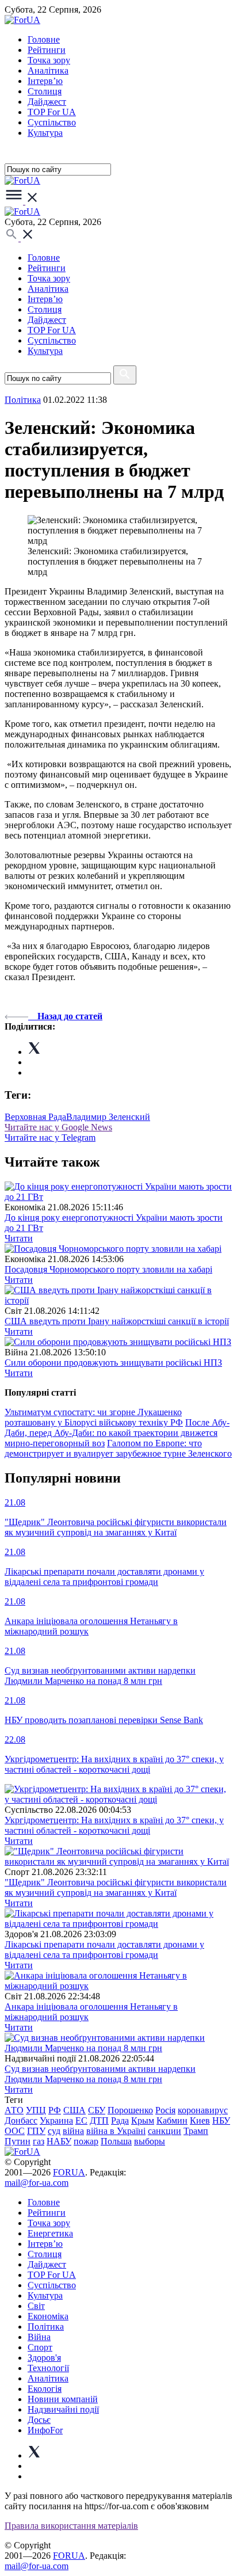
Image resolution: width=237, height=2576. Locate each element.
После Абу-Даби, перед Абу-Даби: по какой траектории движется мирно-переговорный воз (117, 1432)
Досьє (39, 2420)
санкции (164, 2131)
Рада (120, 2120)
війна (73, 2131)
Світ (36, 2306)
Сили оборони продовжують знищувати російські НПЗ (113, 1362)
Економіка (48, 2316)
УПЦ (36, 2110)
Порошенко (130, 2110)
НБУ (221, 2120)
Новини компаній (63, 2399)
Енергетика (50, 2233)
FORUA (69, 2172)
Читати (19, 1238)
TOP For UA (52, 112)
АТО (14, 2110)
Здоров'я (44, 2357)
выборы (149, 2141)
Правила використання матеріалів (71, 2526)
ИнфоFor (45, 2430)
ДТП (99, 2120)
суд (54, 2131)
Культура (45, 133)
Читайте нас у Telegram (50, 1137)
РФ (54, 2110)
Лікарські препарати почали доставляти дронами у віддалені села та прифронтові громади (104, 1949)
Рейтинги (47, 50)
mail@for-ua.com (36, 2183)
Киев (200, 2120)
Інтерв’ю (45, 81)
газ (38, 2141)
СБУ (96, 2110)
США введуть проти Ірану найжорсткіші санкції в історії (117, 1321)
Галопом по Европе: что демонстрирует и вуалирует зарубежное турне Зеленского (118, 1448)
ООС (15, 2131)
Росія (165, 2110)
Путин (17, 2141)
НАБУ (59, 2141)
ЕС (81, 2120)
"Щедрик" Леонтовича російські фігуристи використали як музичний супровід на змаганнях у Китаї (116, 1887)
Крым (142, 2120)
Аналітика (48, 70)
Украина (56, 2120)
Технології (48, 2368)
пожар (86, 2141)
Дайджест (47, 101)
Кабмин (172, 2120)
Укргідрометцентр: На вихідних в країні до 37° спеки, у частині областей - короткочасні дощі (114, 1825)
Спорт (40, 2347)
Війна (39, 2337)
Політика (46, 2326)
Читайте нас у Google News (58, 1127)
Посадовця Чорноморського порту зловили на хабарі (108, 1269)
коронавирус (203, 2110)
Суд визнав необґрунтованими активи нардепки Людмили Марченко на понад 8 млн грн (100, 2074)
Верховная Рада (35, 1117)
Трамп (196, 2131)
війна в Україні (116, 2131)
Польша (116, 2141)
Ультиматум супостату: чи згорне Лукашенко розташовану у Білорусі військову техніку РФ (94, 1417)
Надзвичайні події (63, 2409)
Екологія (45, 2389)
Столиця (45, 91)
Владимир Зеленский (108, 1117)
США (74, 2110)
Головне (44, 39)
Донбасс (21, 2120)
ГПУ (36, 2131)
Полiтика (23, 400)
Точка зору (49, 60)
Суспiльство (52, 122)
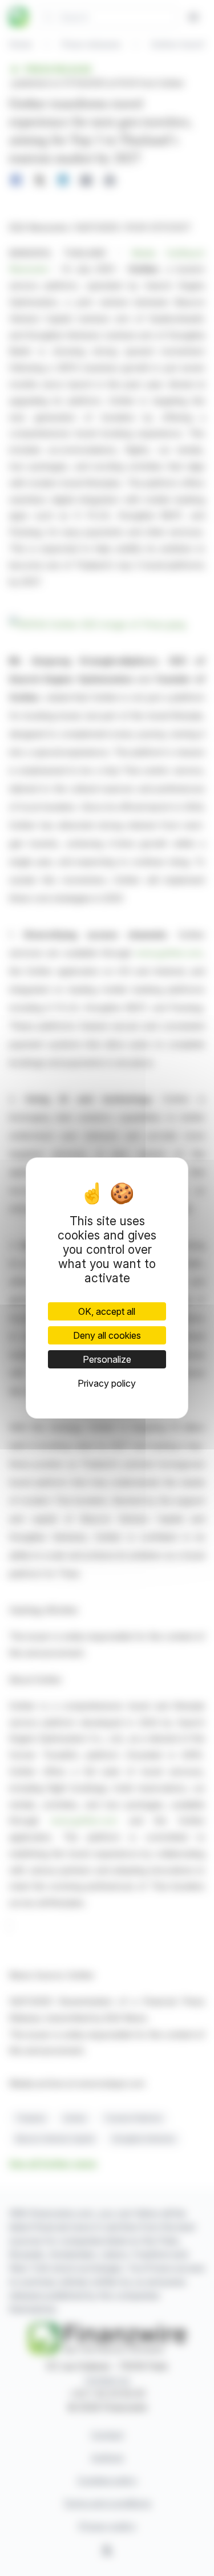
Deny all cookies (107, 1335)
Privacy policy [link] (107, 1383)
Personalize (107, 1359)
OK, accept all (106, 1311)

■ ■ ■ ■ ■

Could you output all of the records exactly, without their pictures?

• [FINISHED EXERCISE]:
Image resolution: width=237, height=2576. Locate each element.
После Абу-Даби, перед Абу-Даби: по какой траектории движется мирно-переговорный воз (117, 1432)
Досьє (39, 2420)
санкции (164, 2131)
Рада (120, 2120)
війна (73, 2131)
Світ (36, 2306)
Сили оборони продовжують знищувати російські НПЗ (113, 1362)
Економіка (48, 2316)
УПЦ (36, 2110)
Порошенко (130, 2110)
НБУ (221, 2120)
Новини компаній (63, 2399)
Енергетика (50, 2233)
FORUA (69, 2172)
Читати (19, 1238)
TOP For UA (52, 112)
АТО (14, 2110)
Здоров'я (44, 2357)
выборы (149, 2141)
Правила використання матеріалів (71, 2526)
ИнфоFor (45, 2430)
ДТП (99, 2120)
суд (54, 2131)
Культура (45, 133)
Читайте нас у Telegram (50, 1137)
РФ (54, 2110)
Лікарські препарати почали доставляти дронами у віддалені села та прифронтові громади (104, 1949)
Рейтинги (47, 50)
mail@for-ua.com (36, 2183)
Киев (200, 2120)
Інтерв’ю (45, 81)
газ (38, 2141)
СБУ (96, 2110)
США введуть проти Ірану найжорсткіші санкції в історії (117, 1321)
Галопом по Европе: что демонстрирует и вуалирует зарубежное турне Зеленского (118, 1448)
ООС (15, 2131)
Росія (165, 2110)
Путин (17, 2141)
НАБУ (59, 2141)
ЕС (81, 2120)
"Щедрик" Леонтовича російські фігуристи використали як музичний супровід на змаганнях у Китаї (116, 1887)
Крым (142, 2120)
Аналітика (48, 70)
Украина (56, 2120)
Технології (48, 2368)
пожар (86, 2141)
Дайджест (47, 101)
Кабмин (172, 2120)
Укргідрометцентр: На вихідних в країні до 37° спеки, у частині областей - короткочасні дощі (114, 1825)
Спорт (40, 2347)
Війна (39, 2337)
Політика (46, 2326)
Читайте нас у Google News (58, 1127)
Посадовця Чорноморського порту зловили на хабарі (108, 1269)
коронавирус (203, 2110)
Суд визнав необґрунтованими активи нардепки Людмили Марченко на понад 8 млн грн (100, 2074)
Верховная Рада (35, 1117)
Трамп (196, 2131)
війна в Україні (116, 2131)
Польша (116, 2141)
Ультиматум супостату: чи згорне Лукашенко розташовану у Білорусі військову техніку РФ (94, 1417)
Надзвичайні події (63, 2409)
Екологія (45, 2389)
Столиця (45, 91)
Владимир Зеленский (108, 1117)
США (74, 2110)
Головне (44, 39)
Донбасс (21, 2120)
ГПУ (36, 2131)
Полiтика (23, 400)
Точка зору (49, 60)
Суспiльство (52, 122)
Deny all cookies (107, 1335)
Privacy policy [link] (107, 1383)
Personalize (107, 1359)
OK, accept all (106, 1311)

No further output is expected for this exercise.